Cease isn’t the first pitcher to produce at a high level despite some platoon vulnerabilities, and he’s made efforts to mitigate the issues in recent years. In 2024, he toyed with a cutter early in the season until he allowed a home run off it in May. He used it only twice after that and shelved it in 2025.

The veteran starter has also featured a changeup throughout his career, but its movement is vastly below average, and he’s gone to it less and less over the years.


There is a pitch hiding in his repertoire of tertiary pitches that might help shift the paradigm against left-handed hitters — and it could increase his unpredictability overall.

Cease’s knuckle curve is technically his third pitch, but he threw it 8.5 per cent of the time last season, and it might deserve a bump in usage.

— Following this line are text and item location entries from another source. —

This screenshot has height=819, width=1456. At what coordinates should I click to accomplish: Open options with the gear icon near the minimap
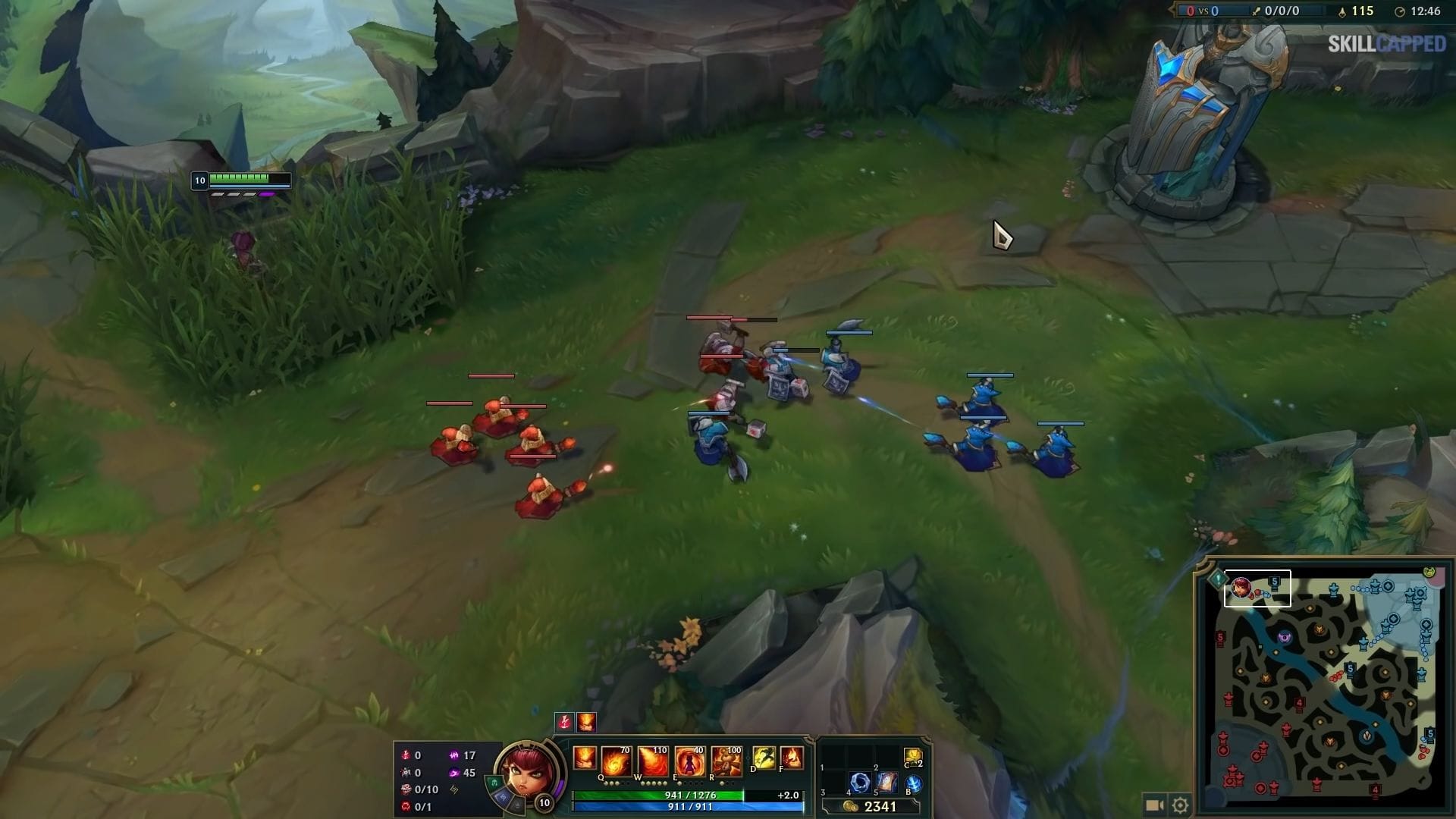1180,805
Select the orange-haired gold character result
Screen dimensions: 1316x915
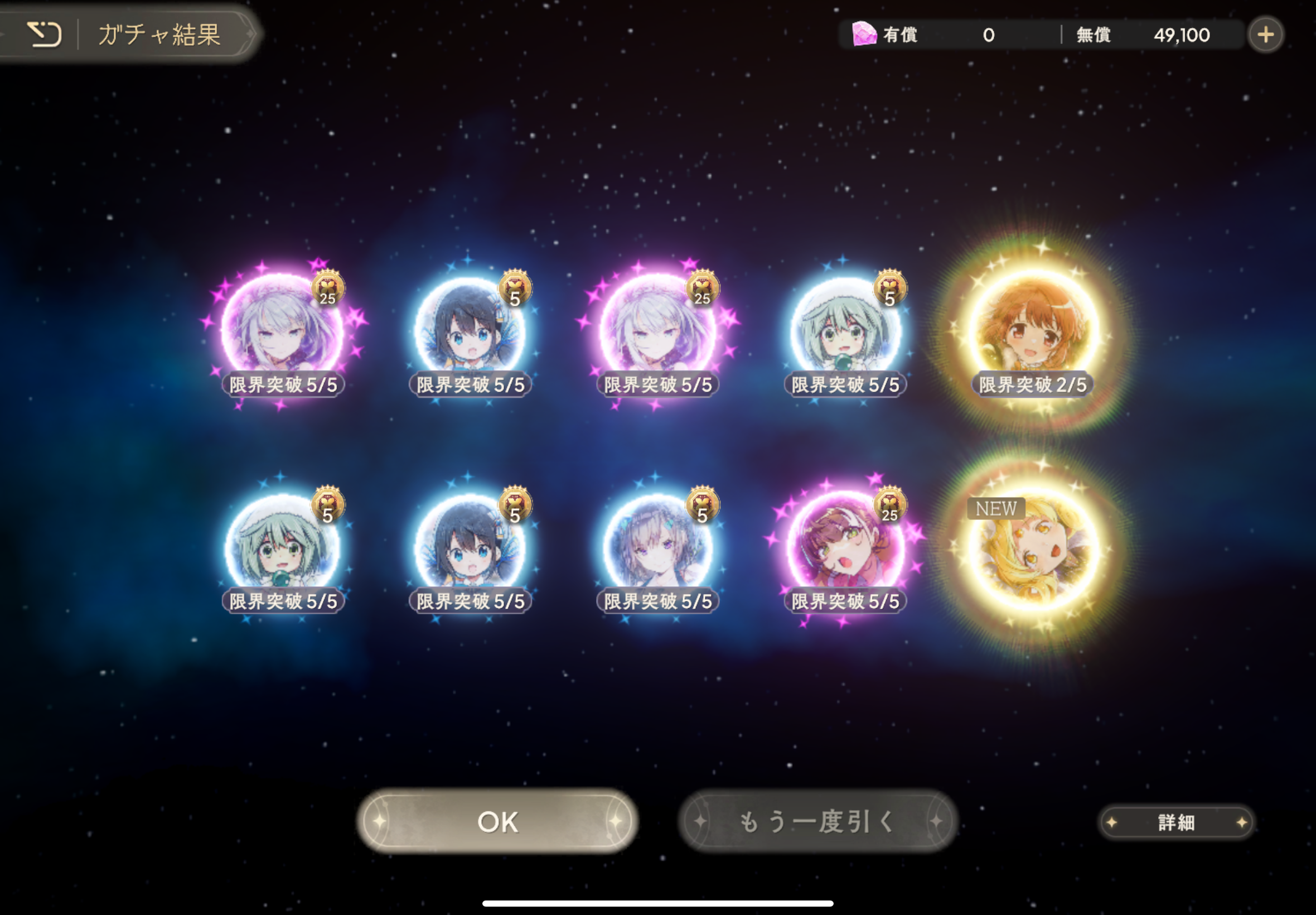pyautogui.click(x=1033, y=333)
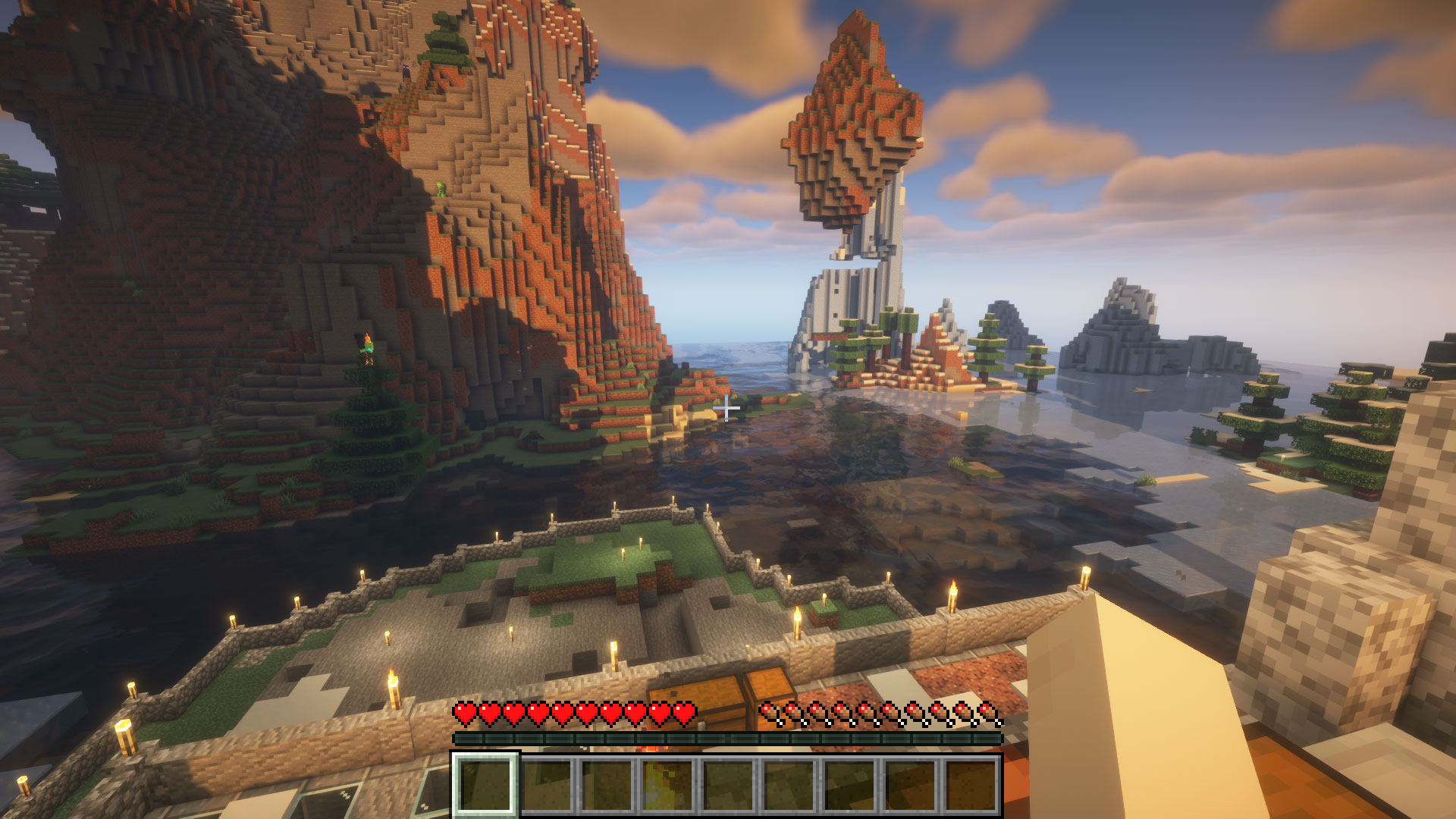The image size is (1456, 819).
Task: Click the third hotbar slot
Action: (x=607, y=786)
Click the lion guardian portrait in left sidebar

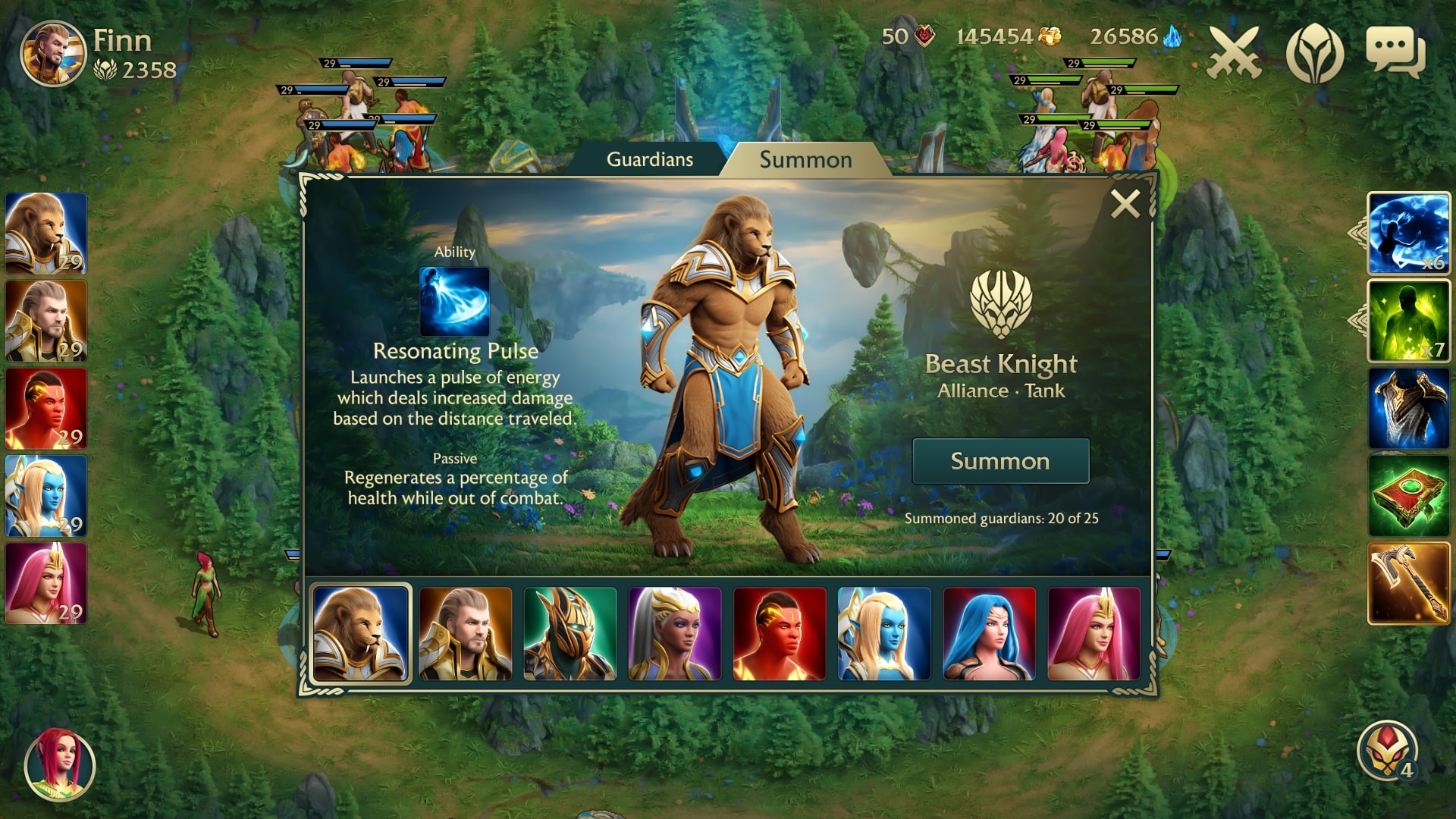(x=47, y=235)
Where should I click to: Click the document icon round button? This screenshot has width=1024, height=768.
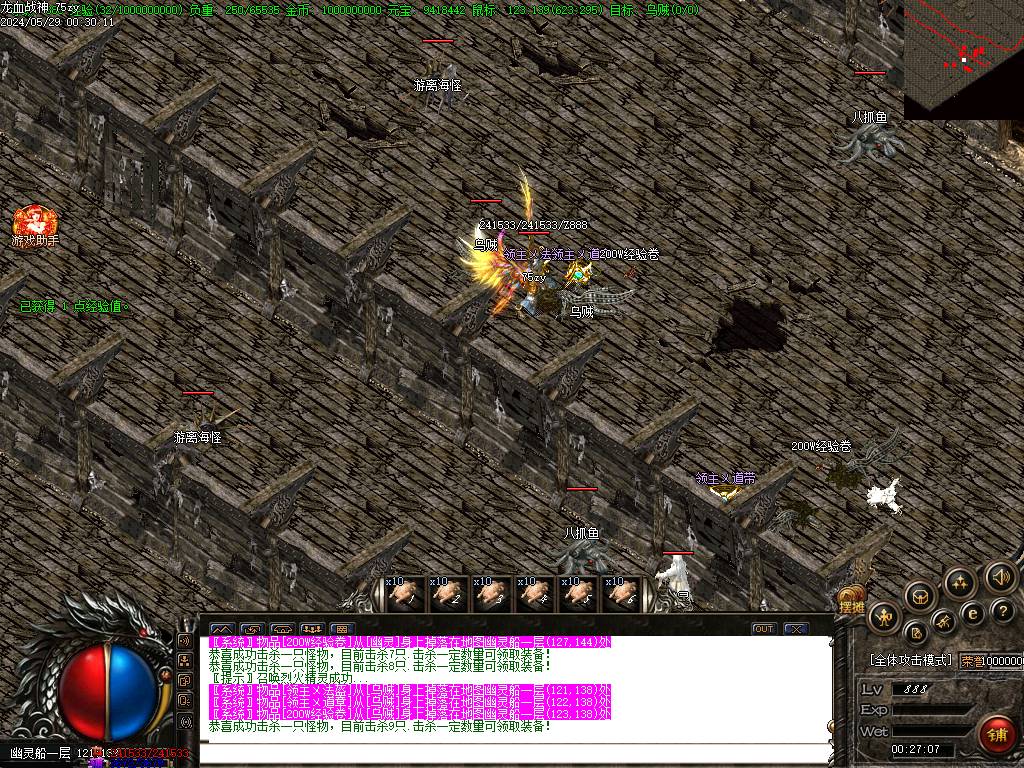coord(916,632)
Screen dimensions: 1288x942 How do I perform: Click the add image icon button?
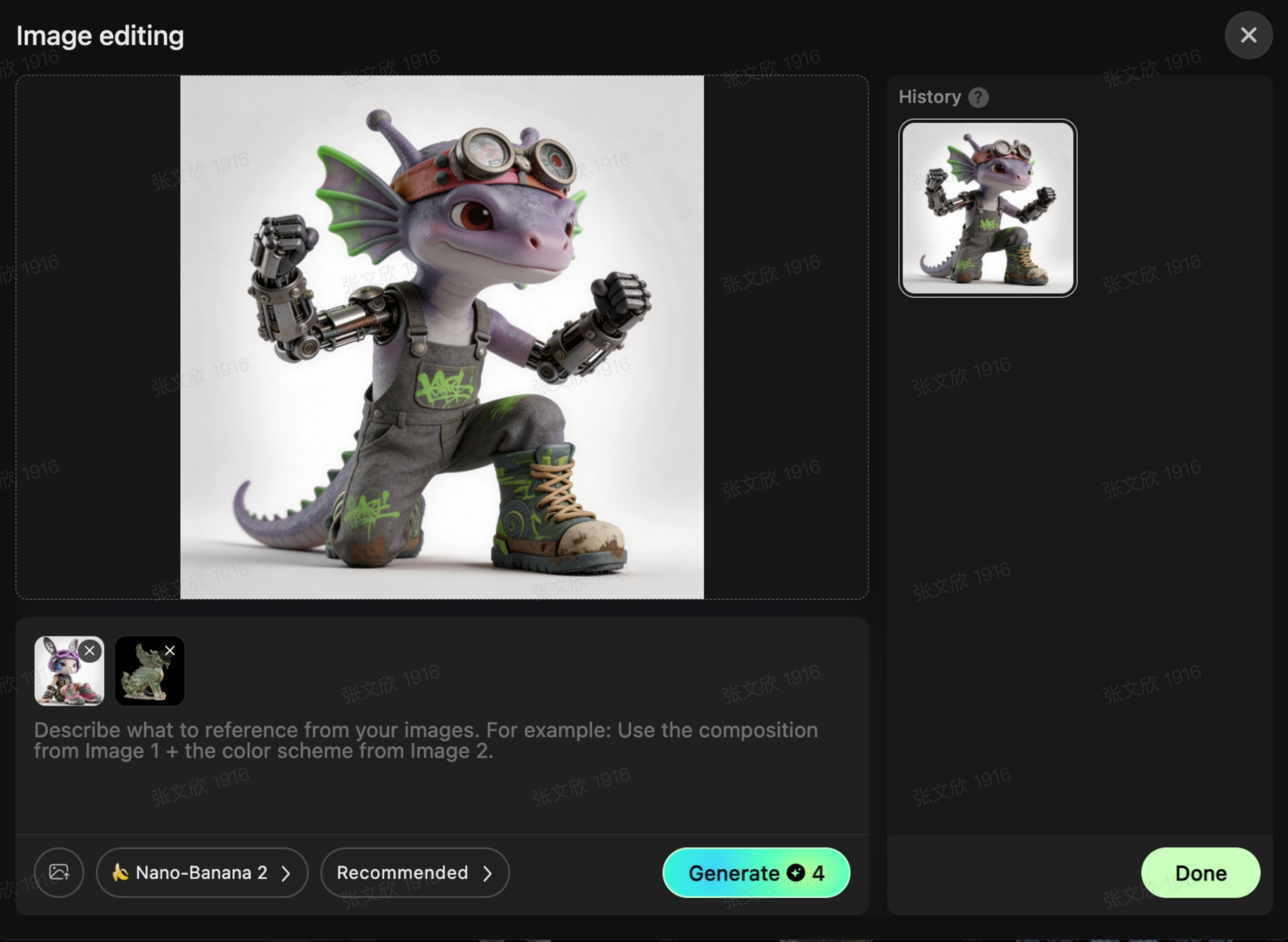59,872
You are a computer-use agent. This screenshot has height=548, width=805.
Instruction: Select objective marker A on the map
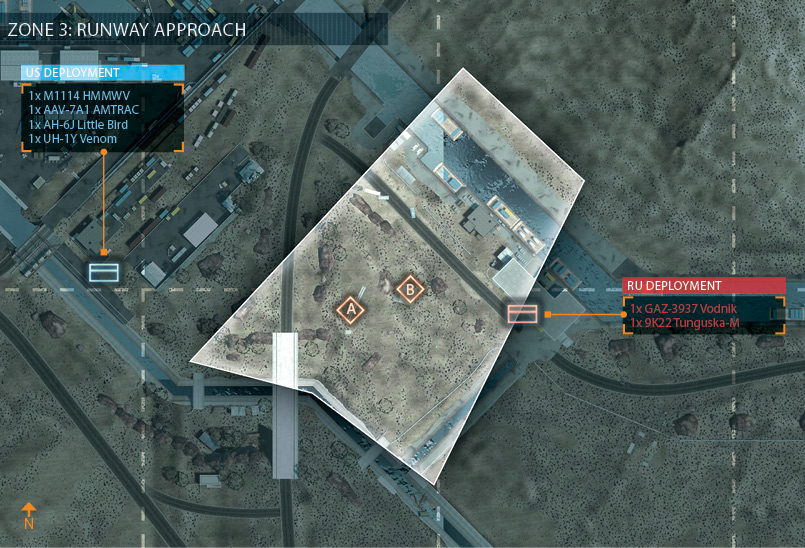click(x=351, y=310)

While the pitch got hit hard in 2025 (.576 SLG), it also generated an excellent whiff rate vs. lefties (39.7 per cent) due to its excellent movement profile.

The right-hander’s hook has induced vertical break that is well above average (+5.7) inches with below-average horizontal break to the glove side (-6.0 inches). The end result is a pitch that falls off the table with relatively pure 12-6 action.


By dropping more than most curveballs and avoiding glove-side run into left-handers, it’s exactly the type of pitch that could help Cease erase them. The small-sample results aren’t impressive, but that seems to be a location issue with too many hangers in the mix right now:


Cease’s curveball isn’t the only one of his lesser-known pitches that might have some latent potential. He introduced a sweeper in 2024 with some unique movement properties.

Specifically, its induced vertical break is most above average (plus-9 inches) than any of the 161 pitchers who threw at least 100 sweepers last year. Although its horizontal movement is slightly below average, it still has more glove-side movement than Cease’s traditional slider, and does a great job of getting away from right-handed hitters.


Cease threw only 106 sweepers last season, but they generated seven strikeouts with opponents slugging just .095 against them — good for a plus-4 run value. This developing offering doesn’t have much utility against lefties, but its growth could make the new Blue Jay even more of a headache for righties.

Featuring it and the curve a little more might also be helpful for another issue Cease faces: a relatively wide time-through-the-order split that has always dogged him — but was especially ugly in 2025.

Time Through the Order

2025 ERA

Career ERA

First

3.14

3.34

Second

4.62

3.64

Third

7.56

5.33

Last year’s numbers may be more statistical noise than anything, but the overall pattern is there. Cease is far from the only pitcher who hitters seem to do better against with more at-bats, but his heavy reliance on two pitches could make it easier to adjust to him. Giving hitters a wider array of looks might make it harder for them to feel familiar with his stuff. One of the biggest knocks on Cease is how infrequently he pitches deep into games, and performing better the third time through the order would help with that. 

Pitch-mix tweaking is a difficult business, and any suggestion that Cease should throw his curve of sweeper more is a call for him to use his slider/fastball combo less — and riding those two pitches just earned him over $200 million. Over the course of his tenure in Toronto, Cease and the Blue Jays will undoubtedly spend a lot of time looking into what approach will make him the best pitcher he can be.

What the team should be encouraged by is that the process won’t have to start from scratch. Cease already has a couple of intriguing weapons in his back pocket that could help him address some of the issues he’s faced in recent years.